Considered rearranging the quadratic so that $a$ is the subject. You get $a=\frac{y-x^2}{x/2+1}$ since $a$ can take any real value then the only candidates for $x$ and $y$ must make the right hand side an indeterminate form, e.g. since $x$ and $y$ are both finite both neumerator and denominator must be zero.

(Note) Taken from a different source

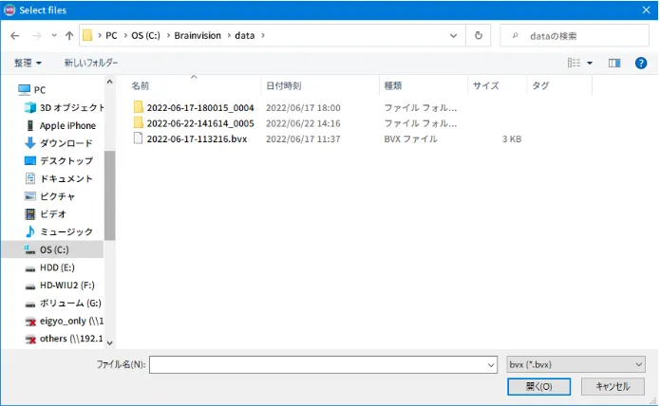Expand the file name history dropdown

point(490,364)
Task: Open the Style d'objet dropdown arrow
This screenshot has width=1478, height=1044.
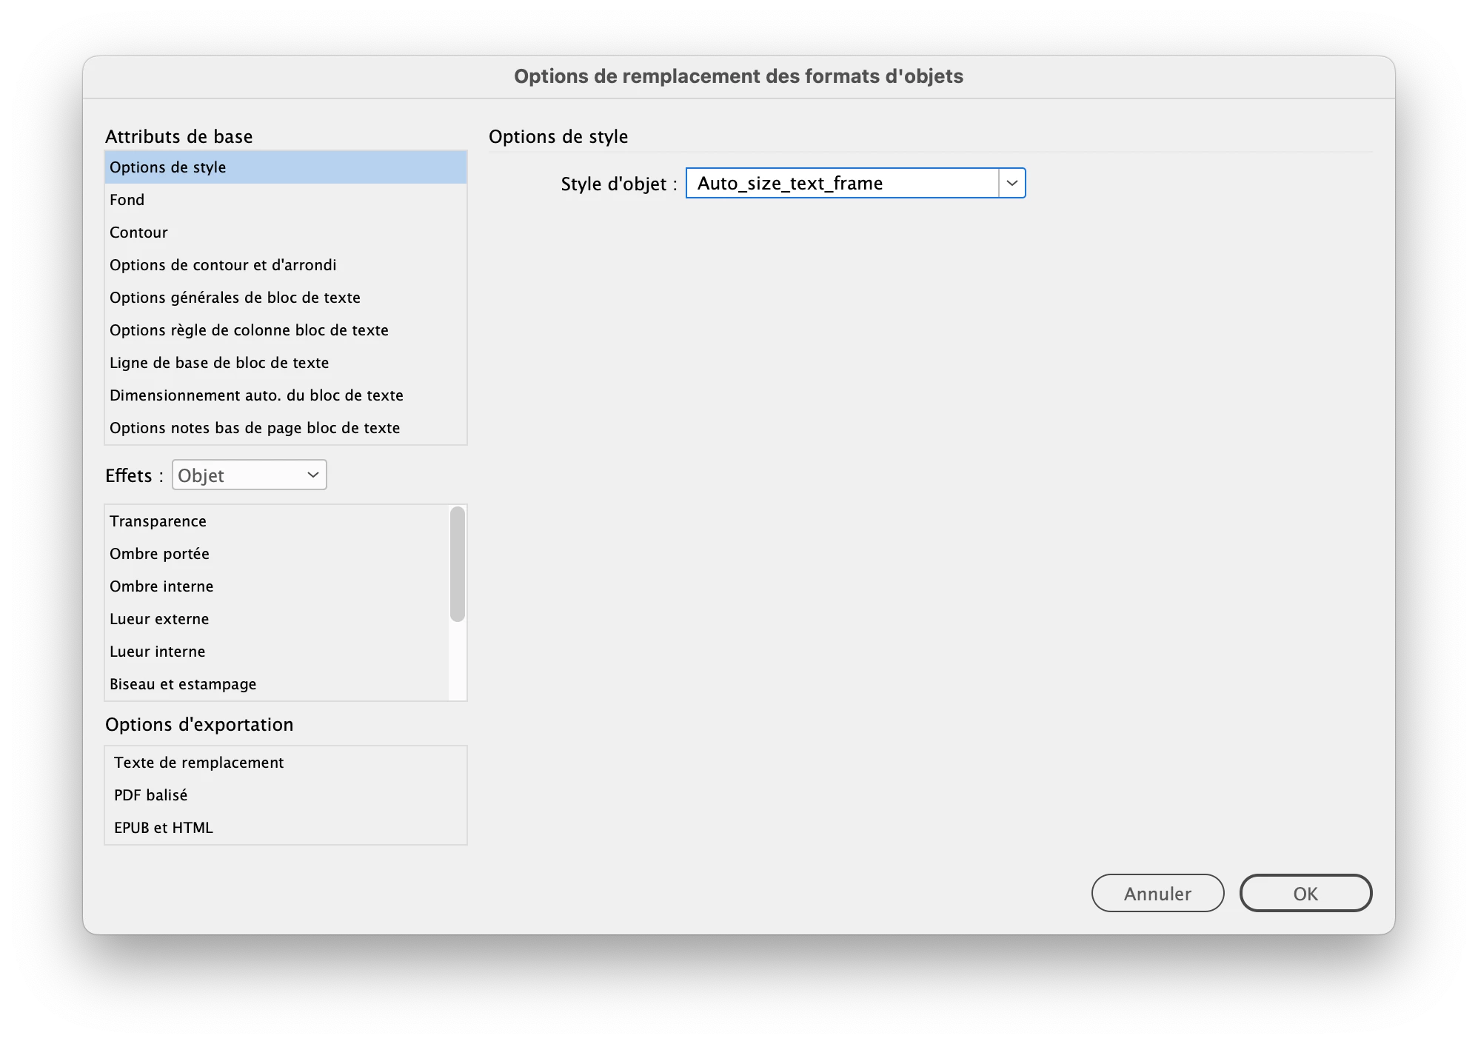Action: (1011, 183)
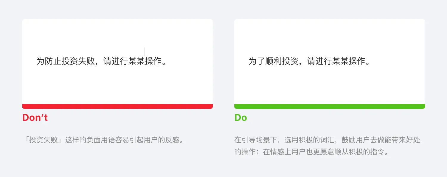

So we want $x/2+1=0$ which gives $x=-2$ and $y-x^2=0$ which gives $y=4$. All that's left is to substitute these values into the original equation to verify that this is indeed a shared point.

Answer 2

Hint: If $x=-2$, what is the value of $y$ if you know that the point $(x,y)$ lies on the parabola?

Answer 3

Let $a,b \in \mathbb R$ and $a \ne b$. Schow that the equation

$$ x^2 + \frac{1}{2}ax + a= x^2 + \frac{1}{2}bx + b$$

has the unique solution $x=-2.$

Answer 4

Just a note that $$x^2+\frac{1}{2}ax+(a-4)\\=x^2+2x-2x+\frac{1}{2}ax+a-4\\=x(x+2)-\left(2-\frac{1}{2}a\right)(x+2)\\=(x+2)\left(x-2+\frac{1}{2}a\right)$$

And hence, you get 2 points which equal 4 for the original function: $x=-2$ and $x=2-\frac{1}{2}a$.

In general, there is such common points when you have some expression $x^2+f(a) x+g(a)$.